What this task involves: Without including any pictures, write out all the entries exactly.
--- Data records Enclosed Below ---
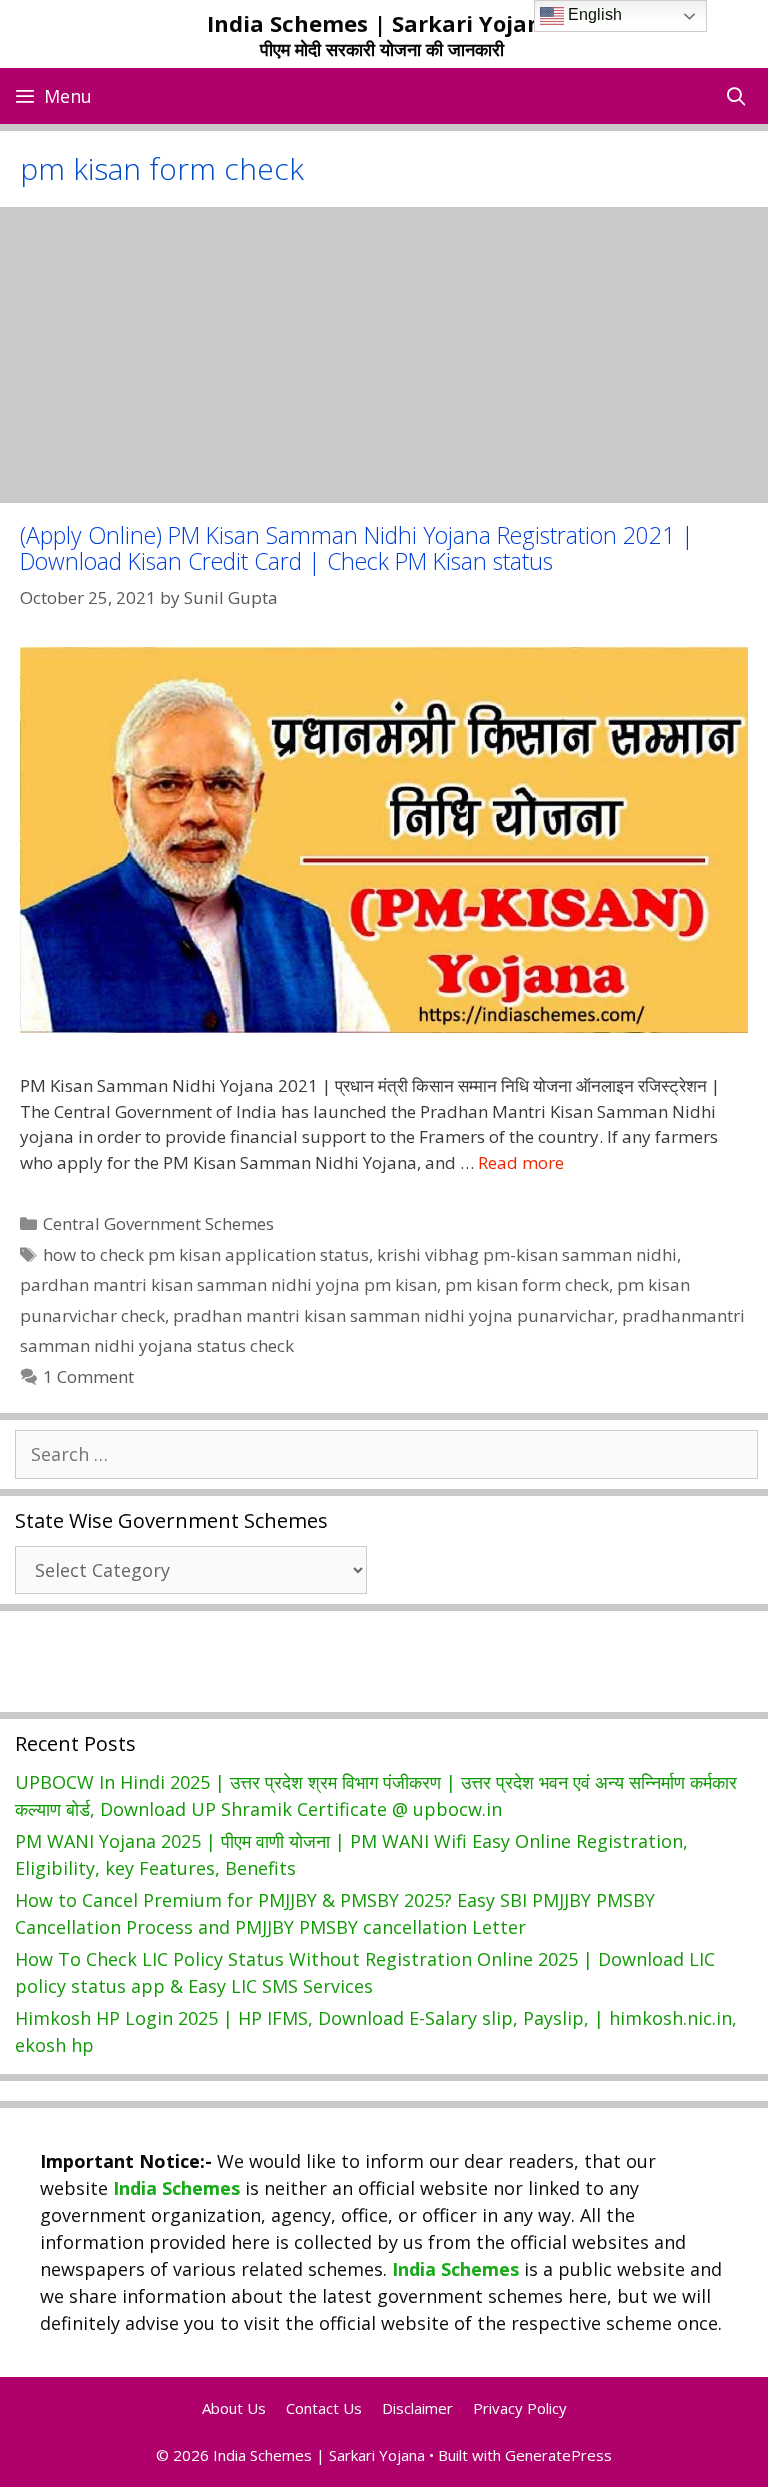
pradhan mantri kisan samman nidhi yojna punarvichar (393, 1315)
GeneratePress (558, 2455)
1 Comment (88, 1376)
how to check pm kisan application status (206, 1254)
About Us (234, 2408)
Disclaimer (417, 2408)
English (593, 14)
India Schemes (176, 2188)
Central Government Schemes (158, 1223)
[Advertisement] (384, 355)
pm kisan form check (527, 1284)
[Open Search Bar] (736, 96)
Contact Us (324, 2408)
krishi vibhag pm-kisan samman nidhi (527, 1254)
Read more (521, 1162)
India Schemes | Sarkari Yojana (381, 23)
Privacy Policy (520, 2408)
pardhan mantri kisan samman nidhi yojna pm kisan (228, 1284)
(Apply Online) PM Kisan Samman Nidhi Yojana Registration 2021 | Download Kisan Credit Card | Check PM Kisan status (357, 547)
--- End of Enclosed Data records ---
Output for this task:
pradhan mantri kisan samman nidhi yojna punarvichar (393, 1315)
GeneratePress (558, 2455)
1 Comment (88, 1376)
how to check pm kisan application status (206, 1254)
About Us (234, 2408)
Disclaimer (417, 2408)
English (593, 14)
India Schemes (176, 2188)
Central Government Schemes (158, 1223)
[Advertisement] (384, 355)
pm kisan form check (527, 1284)
[Open Search Bar] (736, 96)
Contact Us (324, 2408)
krishi vibhag pm-kisan samman nidhi (527, 1254)
Read more (521, 1162)
India Schemes | Sarkari Yojana (381, 23)
Privacy Policy (520, 2408)
pardhan mantri kisan samman nidhi yojna pm kisan (228, 1284)
(Apply Online) PM Kisan Samman Nidhi Yojana Registration 2021 | Download Kisan Credit Card | Check PM Kisan status (357, 547)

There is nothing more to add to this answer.